** Begin Document excerpt **

Growing market of smart phone vs voice recognition
The development of mobile devices and in particular smart phones started to grow totally new dynamic interactions between device and human like voice interactions. A technology called voice recognition is an inseparable part of these interactions.
Huge market of devices grows rapidaly and in 2019 was worth over USD 719 billion. The estimates for 2025 tell us that number of the smart phones will reach over USD 1351 billion (according to Mordor Intelligence report).
This means that the impact of all activities around voice recognition and making interactions with not only smart phones but also with other devices will also grow.
Services like Google Translate and companies like Google, Amazon, Apple have their own solutions for voice recognition. For all of them we need to pay and use only directly in smart phones. Other possibility is to connect remotely to their cloud services ( Google Cloud, Azure Cloud, Amazon Cloud).
There are some disadvantages of available solutions like:
- we cannot use speech recognition when there is not Internet access available
- we need to pay for every set of requests sent to cloud servers to get response from sound to text
- delay between our device and cloud servers you need to include in any solution using voice recognition
- big companies has voice recognition in very good quality that is dangerous from the perspective of all other smaller companies
- we cannot be sure that recorded voice samples during business meetings will not be used against the people and companies
Mozilla common voice initiative
Looking into all this problems and having in mind that nearly the whole market is controlled by some companies Mozilla Foundation started in 2018 an initiative to build common voice community.
The role of the community is to build huge datasets of sentences from almost all languages in the world. This digital library of recorded sounds with their known translations is available for free for everybody and like you can read from official voice.mozilla.org website:
“Common Voice is Mozilla’s initiative to help teach machines how real people speak.”
How you can help to build languages datasets
Using voice mozilla web portal everybody can help to build huge fully open source datasets of recorded voice samples. You can start without any special knowledge about this.
The procedures is very well described by Mozilla on the website:
- go to voice.mozilla.org
- click on bookmark Languages
- Find your language and click Contibute
- Click the microphone icon and start recording the sentence that will be displayed
For the moment of publishing the article in voice.mozilla.org there are registered nearly 50 languages. The datasets grow day by day and your action is required to help building open community and better world!!!
How to download voice datasets
Downloading voice datasets from voice.mozilla.org is probably even easier than recording voice. You need to go to Languages link in the main menu.

** End Document excerpt **
** Begin Provided data **

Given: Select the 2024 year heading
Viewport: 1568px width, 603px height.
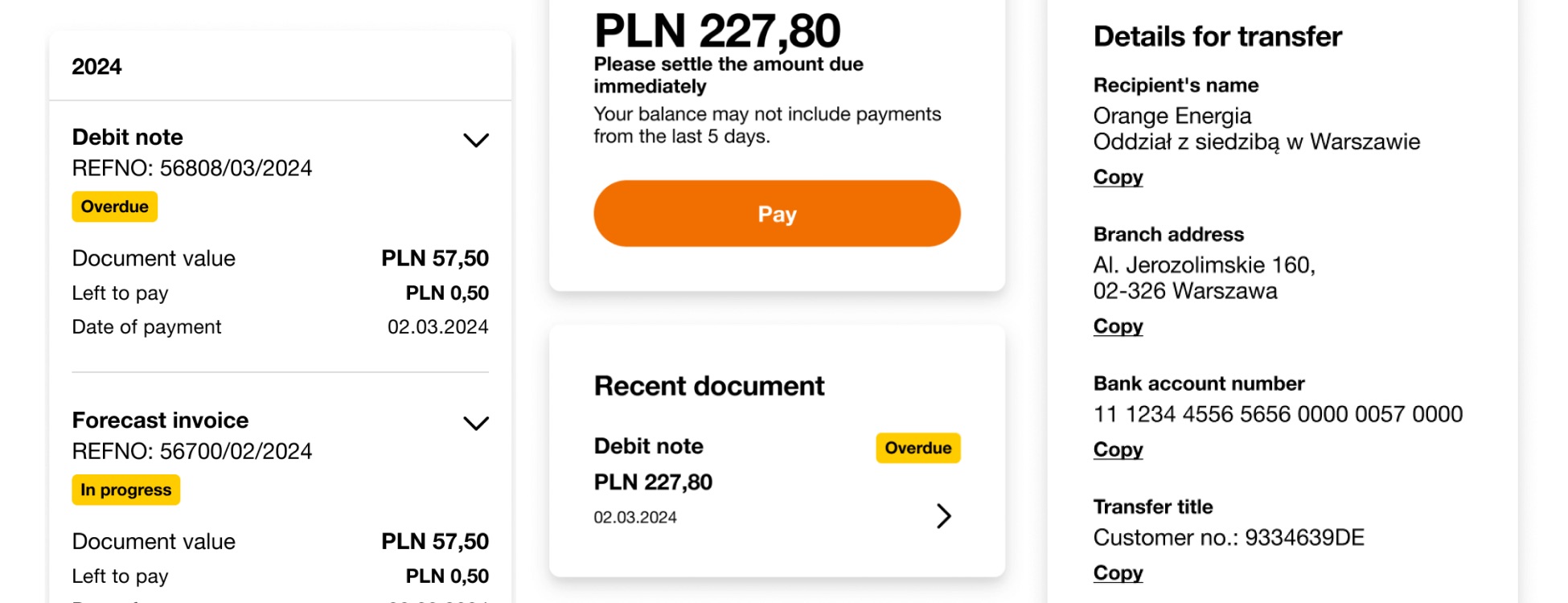Looking at the screenshot, I should 97,67.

** End Provided data **

Exercise prompt: Copy the voice recognition article above again, everything from "There are some" down to "common voice community.", and swap "cloud servers" for "remote servers".

Full output:
There are some disadvantages of available solutions like:
- we cannot use speech recognition when there is not Internet access available
- we need to pay for every set of requests sent to remote servers to get response from sound to text
- delay between our device and remote servers you need to include in any solution using voice recognition
- big companies has voice recognition in very good quality that is dangerous from the perspective of all other smaller companies
- we cannot be sure that recorded voice samples during business meetings will not be used against the people and companies
Mozilla common voice initiative
Looking into all this problems and having in mind that nearly the whole market is controlled by some companies Mozilla Foundation started in 2018 an initiative to build common voice community.